Le silence des alliés
Le commissaire Kubilius n’a pas mâché ses mots. « Les Américains ne seront pas en mesure de fournir suffisamment de ces missiles pour les pays du Golfe, pour leur propre armée, et aussi pour l’Ukraine. La situation est vraiment critique. » Trois théâtres d’opérations. Un seul fabricant pour le PAC-3 : Lockheed Martin, dans son usine de Grand Prairie, au Texas. 620 missiles produits en 2025. La demande combinée dépasse les 2 000 par an. Le déficit est structurel, massif, et personne ne l’a vu venir — ou personne n’a voulu le voir.
Et pourtant, les signes étaient là depuis des années. Les experts en défense tiraient la sonnette d’alarme depuis 2023. Les stocks américains fondaient. Les alliés européens refusaient de céder leurs propres batteries Patriot. L’Allemagne a donné la sienne à contrecœur. Les Pays-Bas ont suivi. Mais l’Espagne, l’Italie, la Grèce — silence. Israël et les nations européennes sont désormais encore plus réticentes à transférer leurs stocks Patriot, vu l’instabilité régionale. Le cercle vicieux est parfait.

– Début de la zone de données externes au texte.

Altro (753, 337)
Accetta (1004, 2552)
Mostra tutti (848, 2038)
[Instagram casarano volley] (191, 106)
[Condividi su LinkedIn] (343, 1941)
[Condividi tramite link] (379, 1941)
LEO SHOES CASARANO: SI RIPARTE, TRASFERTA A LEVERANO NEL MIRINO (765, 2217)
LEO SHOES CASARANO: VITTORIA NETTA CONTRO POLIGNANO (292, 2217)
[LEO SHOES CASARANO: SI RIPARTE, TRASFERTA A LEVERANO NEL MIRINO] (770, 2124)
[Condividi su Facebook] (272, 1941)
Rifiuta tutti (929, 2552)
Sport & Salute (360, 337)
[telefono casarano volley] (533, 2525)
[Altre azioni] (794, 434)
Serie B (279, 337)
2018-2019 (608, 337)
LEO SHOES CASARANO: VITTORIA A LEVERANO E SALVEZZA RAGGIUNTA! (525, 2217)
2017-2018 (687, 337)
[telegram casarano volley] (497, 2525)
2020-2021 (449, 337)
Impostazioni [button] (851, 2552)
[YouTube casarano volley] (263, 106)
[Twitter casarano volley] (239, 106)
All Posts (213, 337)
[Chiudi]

Le paradoxe Lockheed : quand l'offre ne suit plus la demande
620 missiles par an dans un monde qui en consomme 800 en trois jours
L’usine Lockheed Martin de Grand Prairie, au Texas, est la seule au monde à fabriquer des intercepteurs PAC-3 MSE. Une seule ligne de production. Un seul site. Pour alimenter les besoins de l’armée américaine, de l’Ukraine, des pays du Golfe, du Japon, de la Corée du Sud, de l’Allemagne, des Pays-Bas, de la Pologne. En 2025, cette usine a livré 620 unités — un record, en hausse de 20 pour cent par rapport à l’année précédente.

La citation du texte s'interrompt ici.